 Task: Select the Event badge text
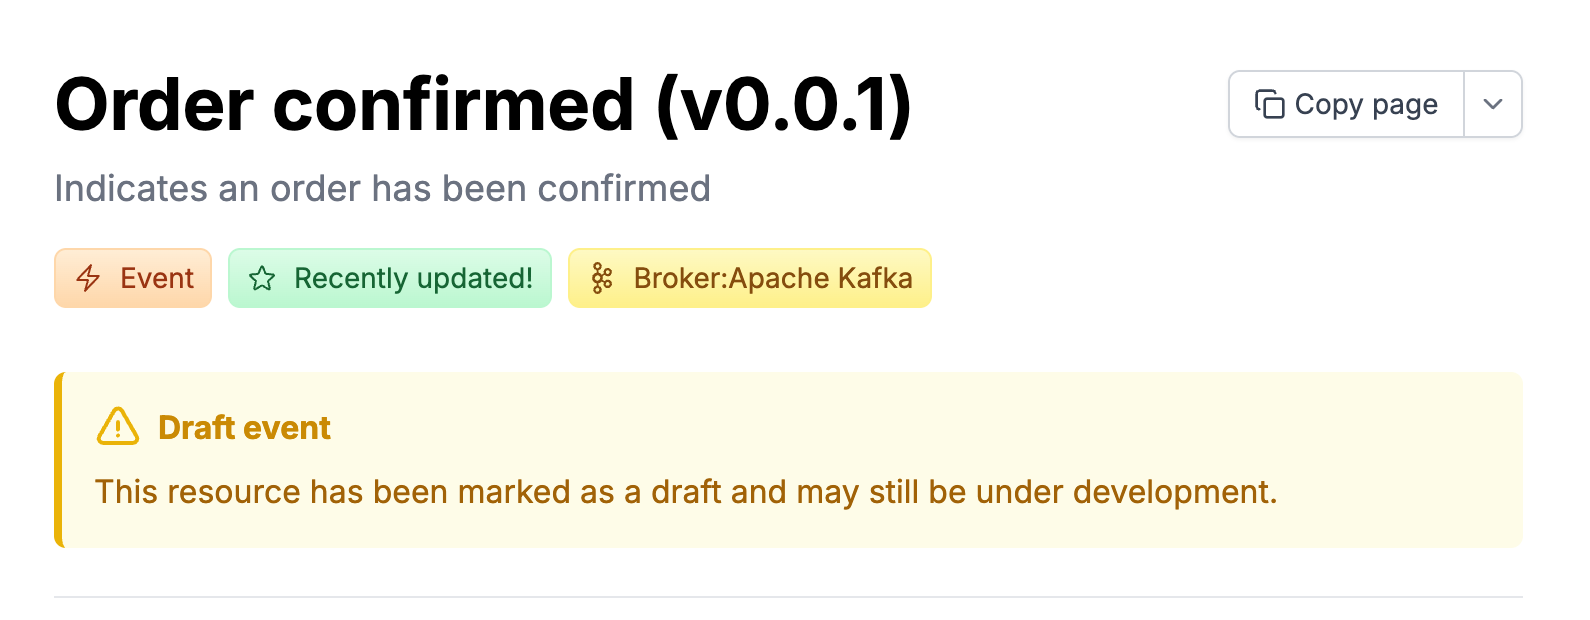[157, 278]
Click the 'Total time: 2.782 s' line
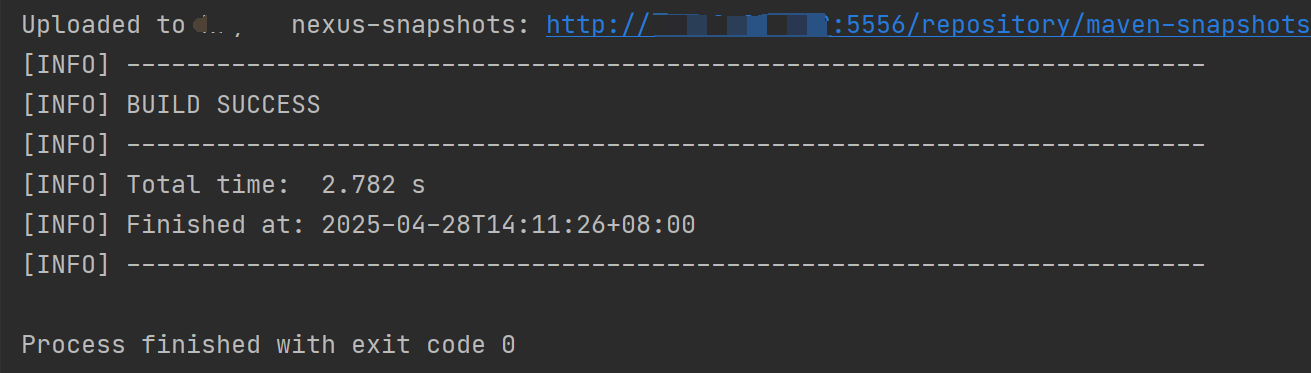This screenshot has width=1311, height=373. pos(223,185)
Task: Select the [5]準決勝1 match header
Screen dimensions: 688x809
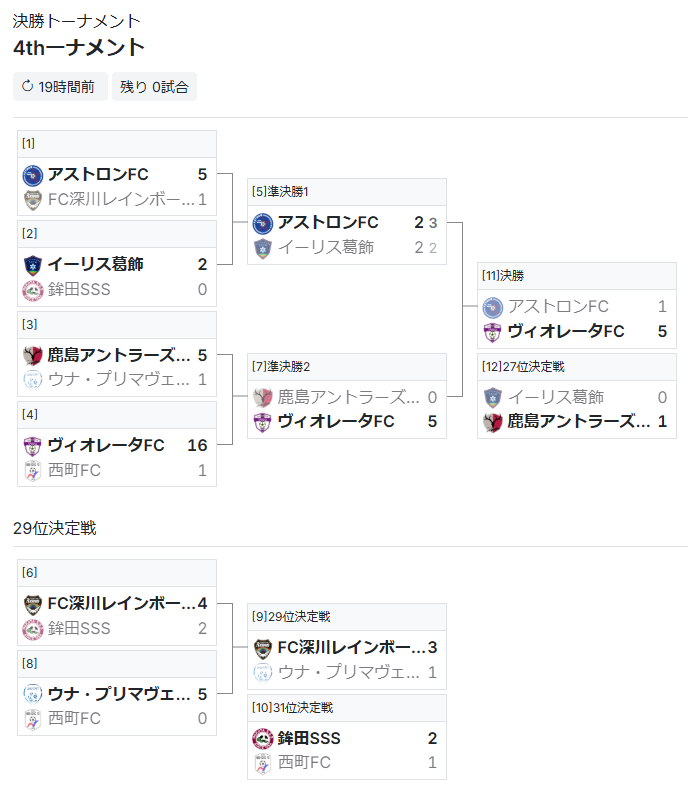Action: [347, 192]
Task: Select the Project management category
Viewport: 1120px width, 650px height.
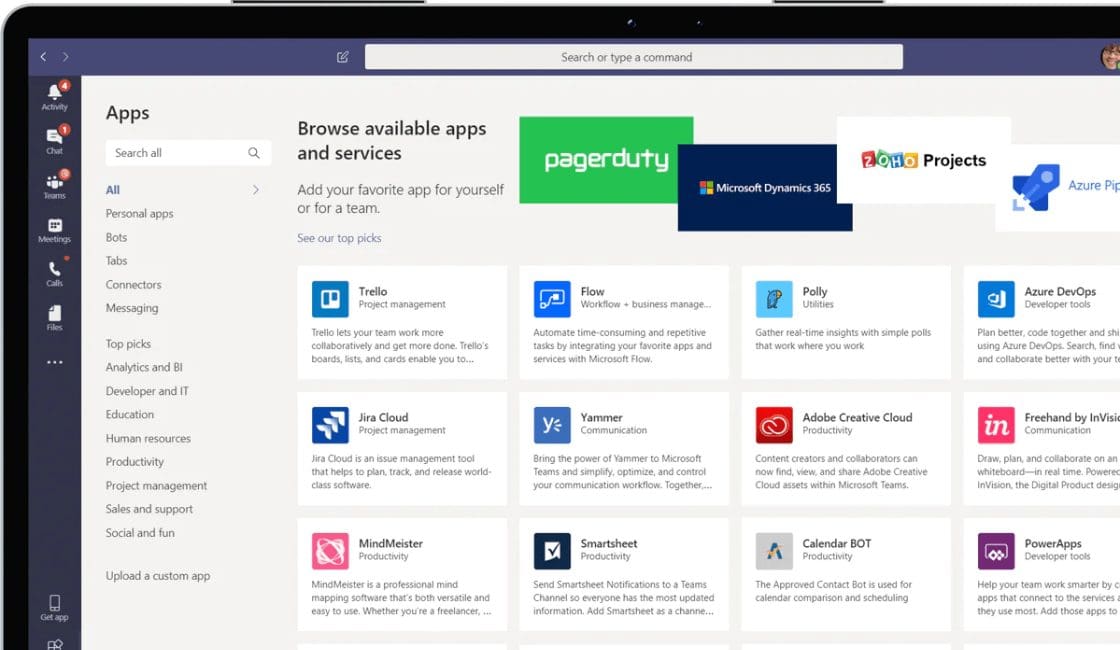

══════════

* **What to work on**:
Output each record exactly as it appears, but not the pictures.

* **Answer space**:
 Task: Select the Event badge text
[157, 278]
Click the 'Total time: 2.782 s' line
This screenshot has width=1311, height=373. pos(223,185)
Task: Select the [5]準決勝1 match header
Screen dimensions: 688x809
Action: [347, 192]
Task: Select the Project management category
Viewport: 1120px width, 650px height.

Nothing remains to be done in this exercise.